7) How Applications and Transports interact

After all of the signaling is done by Jingle, you end up with Application and Transport objects, but how do they actually interact?

Quite simply, the Transport is a network socket provider, where streaming (TCP-like) or datagram (UDP-like) sockets can be requested depending on what the transport supports. Any application should be able to request such sockets from any transport, and have things work.

(There is a small wrinkle for JavaScript and the ICE transport because browsers don't give you direct access to the underlying socket, so APIs will need to be slightly more flexible in browsers.)

One of the common complaints is that Jingle transports do not directly provide encryption. This is a fair point based on what has been implemented and deployed in practice. As far as Jingle is concerned, support for encryption already exists in the suite of specs, but has not been implemented in clients.

The Jingle model for encryption is that transports provide pure bytestreams (that is, agnostic as to whether the bytes being transferred are encrypted or not). In the same way that TLS/DTLS can be implemented over top any TCP/UDP connection, the idea was that the Security Description box would be used to negotiate encryption that would be used on top of the streaming or datagram sockets provided by a transport. Unfortunately, the spec for Jingle XTLS which would have defined using TLS/DTLS fizzled out and has not been implemented in clients. It would be possible to use other encryption mechanisms such as OMEMO for this purpose.

8) Handling session-info

Pretty much every Jingle action except for session-info will include <content/> elements. Having those elements is actually very nice -- it lets us route the information in the action to the affected applications and transports in a generic way, without having to understand anything specific to the applications and transports.

Which means that for session-info, our one Session class does not know how route and apply the information in the action. This is one of the reasons why we've tended to create MediaSessions and FileTransferSessions, to make the session smart enough to handle these events.

While one solution would be to have all Applications listen for session-info events, there is still the case of session-info events that do not apply to a particular application instance, but to that entire aspect of the session as a whole.

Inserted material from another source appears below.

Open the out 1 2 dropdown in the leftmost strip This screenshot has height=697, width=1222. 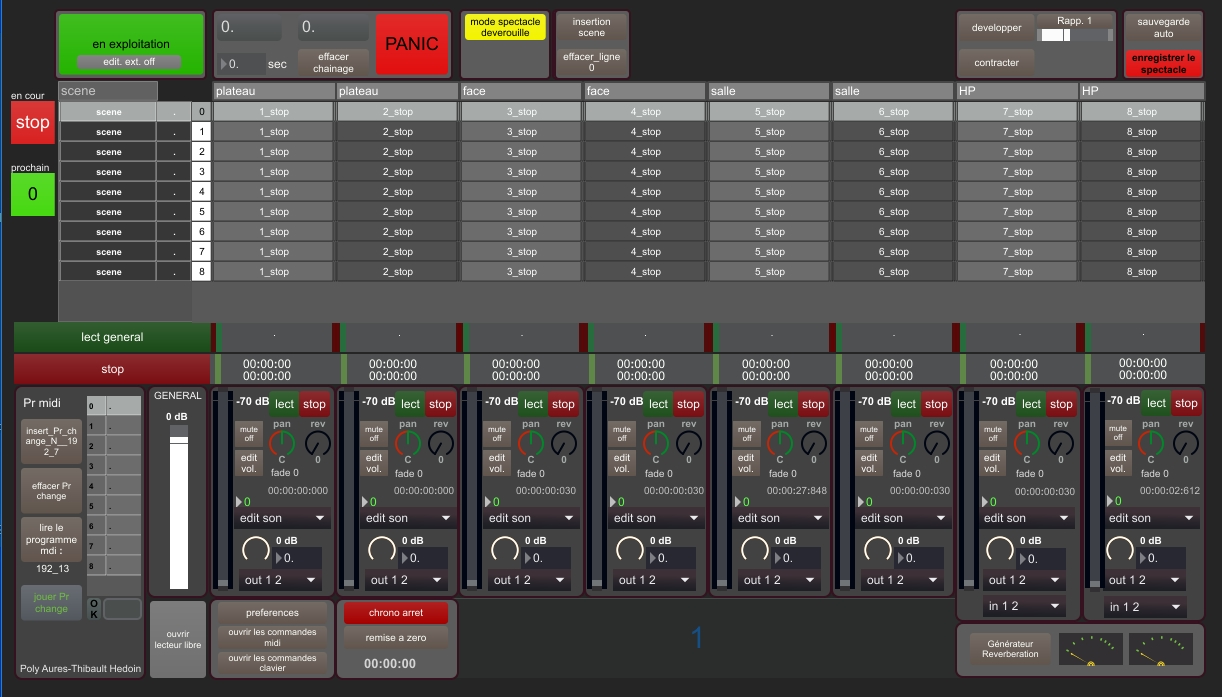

The way that I've solved this problem has been to make Application and Transport controllers as bolt-on aspects of the Session class. That is, a session can have many such controllers without having to understand their internals. Additionally, these controllers can act as factories for creating applications and transports.

For example, I have an RTPController class which is responsible for processing session-info events dealing with RTP, such as ringing and muting. It also acts as a factory for creating RTPApplication instances. In the same way, I have an ICEController class that acts as a factory for new ICE transports, which means it can also perform some optimizations like bundling.